4.1. Ohtahara syndrome

Ohtahara syndrome, (which thus far includes two forms (the early infantile epileptic encephalopathy-1 (EIEE1), also known as X-linked infantile spasm syndrome-1 (ISSX1) or West syndrome (WS) X-linked (OMIM # 308350), caused by mutations in the ARX gene; and the early infantile epileptic encephalopathy-4 (EIEE4; OMIM # 612164), caused by mutations in the STXBP1 gene (OMIM # 602926)); this encephalopathy is a genetically heterogeneous severe form of epilepsy first reported by Ohtahara and characterized by frequent tonic seizures or spasms beginning in very early infancy with a specific electroencephalographic (EEG) finding of suppression-burst patterns, characterized by high-voltage bursts alternating with almost flat suppression phases (41). Approximately 75% of EIEE1 and EIEE4 patients progress to WS, which is characterized by tonic spasms with clustering, arrest of psychomotor development, and hypsarrhythmia on EEG (15, 31, 32). The two EIEE1 and EIEE4 Ohtahara variants should be distinguished from the other two forms of EIEE, i.e., the EIEE2 (also known as X-linked infantile spasms syndrome-2 (ISSSX-2) or Rett syndrome variant with infantile spasms or Rett syndrome with CDKL5 mutations; OMIM # 300672), an X-linked disorder caused by mutation in the CDKL5 gene (OMIM # 300203), and the EIEE3 (also known as neonatal myoclonic epilepsy with suppression-burst pattern or early myoclonic encephalopathy (EME; OMIM # 609304), caused by mutation in the SLC25A22 gene (OMIM # 609302)).

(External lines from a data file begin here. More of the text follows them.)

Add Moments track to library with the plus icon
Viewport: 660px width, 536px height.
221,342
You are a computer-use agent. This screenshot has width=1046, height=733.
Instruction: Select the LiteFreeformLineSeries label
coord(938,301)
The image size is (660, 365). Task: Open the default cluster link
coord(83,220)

4. 1.1. Clinical features of Ohtahara syndrome

Age at onset of seizures is in the very early infantile periods. Notably, in one study about 30% of cases first manifested seizures within 10 days of life, whereas in approximately 70% of children by the age of 1 month (42, 43). The main seizure pattern is tonic spasms, which usually appears in clustering. In addition to tonic spasms, partial motor seizures, hemiconvulsions, or generalised tonic seizures can be recorded in about 30% of cases. The daily frequency of seizures remains very high, ranging from around 100-300 episodes in children with isolated seizures, and from 10-20 clusters in individuals with clusters of seizures. Myoclonic seizures are rather rarely recorded.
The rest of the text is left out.